Film directors tend to use classical music in one of two ways. Sometimes, it's simply used as a regular soundtrack, an accompaniment to the story: Rachmaninoff's second piano concerto in David Lean's "Brief Encounter," Schubert's "Unfinished" Symphony in Stephen Spielberg's "Minority Report," or any of the pieces in "2001: A Space Odyssey," a film that stamped the opening of Richard Strauss's tone poem "Also Sprach Zarathustra" indelibly into the minds and ears of a couple of generations of American moviegoers.
But classical music also is often used as a plot point. In "Pretty Woman," Julia Roberts goes to the opera and tears up at the story of another courtesan with a heart of gold. In "Apocalypse Now," Lt. Col. Bill Kilgore flips the switch on a reel-to-reel tape player mounted in his helicopter and blasts "Ride of the Valkyries" as a surreal accompaniment to the helicopters, a modern incarnation of flying warriors, strafing a Vietnamese village. In "The Year of Living Dangerously," Billy Kwan, played by Linda Hunt, seeks emotional refuge in a recording of "Beim Schlafengehen," one of Richard Strauss's "Four Last Songs." In all of these cases, the act of listening to the music is a part of the story.

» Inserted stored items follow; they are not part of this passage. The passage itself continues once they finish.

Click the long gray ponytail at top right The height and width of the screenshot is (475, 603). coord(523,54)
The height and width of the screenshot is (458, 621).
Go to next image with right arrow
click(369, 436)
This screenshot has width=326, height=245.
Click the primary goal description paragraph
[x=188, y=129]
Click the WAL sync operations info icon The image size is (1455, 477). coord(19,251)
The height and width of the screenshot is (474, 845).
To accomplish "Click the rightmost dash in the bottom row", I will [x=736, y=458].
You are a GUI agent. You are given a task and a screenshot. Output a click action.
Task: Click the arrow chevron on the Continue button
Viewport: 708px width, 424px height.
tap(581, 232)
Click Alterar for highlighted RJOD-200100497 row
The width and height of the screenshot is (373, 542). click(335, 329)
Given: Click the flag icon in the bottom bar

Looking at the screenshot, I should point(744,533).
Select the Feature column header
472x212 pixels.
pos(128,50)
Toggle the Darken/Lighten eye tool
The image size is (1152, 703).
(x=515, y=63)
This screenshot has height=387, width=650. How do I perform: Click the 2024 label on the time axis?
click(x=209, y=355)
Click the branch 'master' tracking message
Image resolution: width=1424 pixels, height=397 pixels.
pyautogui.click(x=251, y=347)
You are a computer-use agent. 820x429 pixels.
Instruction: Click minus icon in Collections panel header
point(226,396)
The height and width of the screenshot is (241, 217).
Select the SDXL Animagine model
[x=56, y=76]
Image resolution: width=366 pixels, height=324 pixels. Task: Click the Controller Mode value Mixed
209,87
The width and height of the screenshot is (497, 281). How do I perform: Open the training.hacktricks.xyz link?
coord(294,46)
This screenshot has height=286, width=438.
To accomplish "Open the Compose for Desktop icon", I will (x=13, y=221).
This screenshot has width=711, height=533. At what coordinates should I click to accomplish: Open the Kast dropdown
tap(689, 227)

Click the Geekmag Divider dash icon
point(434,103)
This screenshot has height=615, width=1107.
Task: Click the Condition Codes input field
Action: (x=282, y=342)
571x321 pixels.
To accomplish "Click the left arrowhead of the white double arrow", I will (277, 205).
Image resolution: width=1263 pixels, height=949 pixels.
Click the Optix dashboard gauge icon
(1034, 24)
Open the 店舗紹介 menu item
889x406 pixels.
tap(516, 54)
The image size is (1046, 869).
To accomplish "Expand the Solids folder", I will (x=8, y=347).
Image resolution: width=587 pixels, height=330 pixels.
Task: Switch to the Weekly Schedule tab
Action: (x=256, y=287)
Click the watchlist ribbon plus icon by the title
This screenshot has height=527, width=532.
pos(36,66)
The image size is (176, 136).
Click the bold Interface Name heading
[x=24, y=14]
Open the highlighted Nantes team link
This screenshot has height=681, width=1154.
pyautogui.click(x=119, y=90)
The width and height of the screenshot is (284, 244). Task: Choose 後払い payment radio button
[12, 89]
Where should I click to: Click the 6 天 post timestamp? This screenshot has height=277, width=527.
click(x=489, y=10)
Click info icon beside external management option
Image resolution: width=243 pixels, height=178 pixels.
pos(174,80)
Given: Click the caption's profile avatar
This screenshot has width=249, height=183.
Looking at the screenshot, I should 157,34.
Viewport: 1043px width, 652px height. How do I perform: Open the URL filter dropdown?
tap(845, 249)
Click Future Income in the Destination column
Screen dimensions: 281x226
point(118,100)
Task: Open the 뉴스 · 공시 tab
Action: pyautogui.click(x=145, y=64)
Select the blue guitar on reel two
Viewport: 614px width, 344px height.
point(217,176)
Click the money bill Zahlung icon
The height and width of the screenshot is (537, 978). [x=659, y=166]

And often enough, the music in such scenes is used as a signifier. Only rarely is listening to music as organic a part of a whole story as in "Moonstruck," a film that, with its overblown humor and poignancy, seems a natural, organic outgrowth of the scene from "La Bohème" at its heart. Lonergan's use of opera as a beautiful, soothing and significant sound mirrors the scene in "The Shawshank Redemption" when Tim Robbins's character broadcasts a duet from Mozart's "The Marriage of Figaro" through the startled prison, and Morgan Freeman says in a voice-over, "I have no idea to this day what those two Italian ladies were singing about . . . and for the briefest of moments, every last man at Shawshank felt free."
Art is inherently great — and inherently meaningless. Or rather, its meaning is reserved for the divinely touched few. That message has been hammered into us over and over, from "The Waltz King" to "Amadeus" — though I have not gone through Naxos's list of more than 400 movies featuring classical music to tally the data.
Classical music seems to work most effectively — to leave its tropes, if you will — in films that question, challenge or recontextualize it. Juxtaposing contrasting messages, for instance, can set up a resonant counterpoint, such as the opening sequence of Scorsese's "Raging Bull," in which Robert De Niro dances around the boxing ring, as if freed from gravity by the Intermezzo from Mascagni's "Cavalleria rusticana." The "Ride of the Valkyries" scene in "Apocalypse Now," thrusting together glorious music and nightmarish images of war, taps into decades of debate about Wagner and morality and the conundrum of people who do bad things but love good things. Another memorable encapsulation of the bad-man-loving-good-art conundrum is the scene in Jonathan Demme's "The Silence of the Lambs" in which Anthony Hopkins, as Hannibal Lecter, listens to Bach's "Goldberg Variations," indicating, not least to himself, that he is infinitely superior to the lumbering guards who bring him his dinner, and whom he brutally murders. Not only does the moment underline the fascination of Lecter, but it also subverts classical music's wonted role as signifier of the good.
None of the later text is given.